**Data supplied**
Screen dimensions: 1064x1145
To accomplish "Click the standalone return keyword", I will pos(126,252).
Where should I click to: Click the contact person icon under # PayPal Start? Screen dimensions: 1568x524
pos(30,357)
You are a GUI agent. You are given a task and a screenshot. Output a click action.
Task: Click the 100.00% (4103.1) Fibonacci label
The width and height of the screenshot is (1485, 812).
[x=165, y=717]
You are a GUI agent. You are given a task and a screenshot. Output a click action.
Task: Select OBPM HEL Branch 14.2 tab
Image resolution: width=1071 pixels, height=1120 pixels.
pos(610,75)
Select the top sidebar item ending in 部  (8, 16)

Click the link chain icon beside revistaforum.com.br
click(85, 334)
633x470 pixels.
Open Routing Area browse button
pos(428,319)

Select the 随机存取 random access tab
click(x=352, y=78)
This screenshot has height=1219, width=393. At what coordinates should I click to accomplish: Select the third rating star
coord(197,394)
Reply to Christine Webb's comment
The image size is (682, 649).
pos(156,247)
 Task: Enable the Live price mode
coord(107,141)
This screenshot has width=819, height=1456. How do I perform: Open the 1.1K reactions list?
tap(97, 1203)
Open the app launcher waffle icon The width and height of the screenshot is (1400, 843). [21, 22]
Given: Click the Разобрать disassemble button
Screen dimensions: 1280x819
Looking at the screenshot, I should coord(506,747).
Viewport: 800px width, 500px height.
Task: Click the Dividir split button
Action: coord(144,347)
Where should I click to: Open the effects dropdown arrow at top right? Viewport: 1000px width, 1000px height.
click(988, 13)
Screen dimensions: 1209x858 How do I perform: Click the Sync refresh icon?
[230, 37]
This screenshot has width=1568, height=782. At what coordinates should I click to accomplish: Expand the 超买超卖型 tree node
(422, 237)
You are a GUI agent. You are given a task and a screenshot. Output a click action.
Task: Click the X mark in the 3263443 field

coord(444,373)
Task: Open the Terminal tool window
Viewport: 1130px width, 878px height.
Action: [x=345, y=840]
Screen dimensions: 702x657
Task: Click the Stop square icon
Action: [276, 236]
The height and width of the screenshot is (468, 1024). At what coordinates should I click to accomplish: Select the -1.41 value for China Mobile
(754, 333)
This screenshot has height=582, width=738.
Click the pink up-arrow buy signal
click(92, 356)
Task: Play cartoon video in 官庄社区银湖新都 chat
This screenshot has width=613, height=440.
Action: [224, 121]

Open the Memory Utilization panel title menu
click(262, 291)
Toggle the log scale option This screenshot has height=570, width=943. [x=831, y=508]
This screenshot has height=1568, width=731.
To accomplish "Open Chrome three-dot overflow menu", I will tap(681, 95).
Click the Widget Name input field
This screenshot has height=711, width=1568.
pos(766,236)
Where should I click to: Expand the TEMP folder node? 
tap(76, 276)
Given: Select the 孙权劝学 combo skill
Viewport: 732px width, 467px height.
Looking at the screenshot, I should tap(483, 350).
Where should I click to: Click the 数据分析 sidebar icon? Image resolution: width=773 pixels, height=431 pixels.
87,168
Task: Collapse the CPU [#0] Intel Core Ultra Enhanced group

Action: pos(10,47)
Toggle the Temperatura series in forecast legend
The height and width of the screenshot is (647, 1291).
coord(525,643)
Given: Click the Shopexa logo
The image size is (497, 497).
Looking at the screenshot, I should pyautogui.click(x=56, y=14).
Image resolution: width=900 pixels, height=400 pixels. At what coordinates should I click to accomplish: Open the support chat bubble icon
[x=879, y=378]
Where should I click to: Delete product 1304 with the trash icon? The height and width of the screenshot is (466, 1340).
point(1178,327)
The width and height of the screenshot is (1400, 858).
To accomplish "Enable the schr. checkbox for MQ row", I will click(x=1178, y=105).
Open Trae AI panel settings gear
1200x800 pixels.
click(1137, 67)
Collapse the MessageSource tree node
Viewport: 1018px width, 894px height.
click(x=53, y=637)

**Activity**
In the entries above, find each line that has the word "Toggle". Copy it.

**Result of this task**
Toggle the log scale option This screenshot has height=570, width=943. [x=831, y=508]
Toggle the Temperatura series in forecast legend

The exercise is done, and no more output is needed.